For the records below, print the lines from the line with "Click the 이메일을 입력해 주세요 placeholder text" through the line with "Reply with Odpowiedz" exactly as written; include both end lines and exclude the rest.

========================

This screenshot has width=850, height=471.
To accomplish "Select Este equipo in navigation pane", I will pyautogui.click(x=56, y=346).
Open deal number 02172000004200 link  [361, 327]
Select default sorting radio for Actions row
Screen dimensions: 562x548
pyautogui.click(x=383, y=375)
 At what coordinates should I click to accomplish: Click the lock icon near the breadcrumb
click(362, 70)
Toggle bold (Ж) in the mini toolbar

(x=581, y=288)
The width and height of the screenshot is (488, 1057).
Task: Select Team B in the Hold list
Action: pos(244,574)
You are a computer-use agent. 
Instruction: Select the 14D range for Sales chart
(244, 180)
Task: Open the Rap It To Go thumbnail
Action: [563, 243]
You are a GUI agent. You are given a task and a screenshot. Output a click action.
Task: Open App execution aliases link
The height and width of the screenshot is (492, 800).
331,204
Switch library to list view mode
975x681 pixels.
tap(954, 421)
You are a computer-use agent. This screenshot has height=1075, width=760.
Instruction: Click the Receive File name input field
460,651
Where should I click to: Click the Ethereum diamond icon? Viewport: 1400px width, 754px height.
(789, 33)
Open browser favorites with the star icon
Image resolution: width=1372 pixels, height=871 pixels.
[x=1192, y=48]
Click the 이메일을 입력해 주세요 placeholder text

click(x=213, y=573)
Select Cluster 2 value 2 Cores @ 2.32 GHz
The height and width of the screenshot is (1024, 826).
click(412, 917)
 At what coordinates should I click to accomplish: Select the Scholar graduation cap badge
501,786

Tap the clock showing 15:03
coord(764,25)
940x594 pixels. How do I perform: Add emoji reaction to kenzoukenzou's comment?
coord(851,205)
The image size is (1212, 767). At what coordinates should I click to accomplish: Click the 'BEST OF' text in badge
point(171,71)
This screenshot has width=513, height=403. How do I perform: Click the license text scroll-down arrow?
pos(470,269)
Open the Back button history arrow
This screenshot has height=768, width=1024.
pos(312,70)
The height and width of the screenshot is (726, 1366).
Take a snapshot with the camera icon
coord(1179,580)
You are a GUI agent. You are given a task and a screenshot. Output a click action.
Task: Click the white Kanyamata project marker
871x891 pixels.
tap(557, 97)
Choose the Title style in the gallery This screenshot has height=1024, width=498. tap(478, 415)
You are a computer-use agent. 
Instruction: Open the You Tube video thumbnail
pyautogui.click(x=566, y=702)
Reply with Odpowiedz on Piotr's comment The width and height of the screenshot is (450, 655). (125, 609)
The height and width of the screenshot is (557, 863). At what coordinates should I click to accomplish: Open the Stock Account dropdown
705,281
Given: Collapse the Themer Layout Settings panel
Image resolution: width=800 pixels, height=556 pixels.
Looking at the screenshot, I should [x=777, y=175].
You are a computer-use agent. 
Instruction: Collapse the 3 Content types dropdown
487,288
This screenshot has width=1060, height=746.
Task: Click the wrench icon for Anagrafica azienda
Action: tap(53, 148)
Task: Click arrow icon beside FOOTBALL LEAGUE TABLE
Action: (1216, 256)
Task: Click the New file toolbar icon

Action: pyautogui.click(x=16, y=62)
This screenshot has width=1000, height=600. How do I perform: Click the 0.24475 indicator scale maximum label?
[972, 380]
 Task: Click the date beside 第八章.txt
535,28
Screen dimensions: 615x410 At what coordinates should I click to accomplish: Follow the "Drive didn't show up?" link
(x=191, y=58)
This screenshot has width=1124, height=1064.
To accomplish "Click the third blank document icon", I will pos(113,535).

========================

WRITTEN SOLUTION =
Click the 이메일을 입력해 주세요 placeholder text

click(x=213, y=573)
Select Cluster 2 value 2 Cores @ 2.32 GHz
The height and width of the screenshot is (1024, 826).
click(412, 917)
 At what coordinates should I click to accomplish: Select the Scholar graduation cap badge
501,786

Tap the clock showing 15:03
coord(764,25)
940x594 pixels. How do I perform: Add emoji reaction to kenzoukenzou's comment?
coord(851,205)
The image size is (1212, 767). At what coordinates should I click to accomplish: Click the 'BEST OF' text in badge
point(171,71)
This screenshot has width=513, height=403. How do I perform: Click the license text scroll-down arrow?
pos(470,269)
Open the Back button history arrow
This screenshot has height=768, width=1024.
pos(312,70)
The height and width of the screenshot is (726, 1366).
Take a snapshot with the camera icon
coord(1179,580)
You are a GUI agent. You are given a task and a screenshot. Output a click action.
Task: Click the white Kanyamata project marker
871x891 pixels.
tap(557, 97)
Choose the Title style in the gallery This screenshot has height=1024, width=498. tap(478, 415)
You are a computer-use agent. 
Instruction: Open the You Tube video thumbnail
pyautogui.click(x=566, y=702)
Reply with Odpowiedz on Piotr's comment The width and height of the screenshot is (450, 655). (125, 609)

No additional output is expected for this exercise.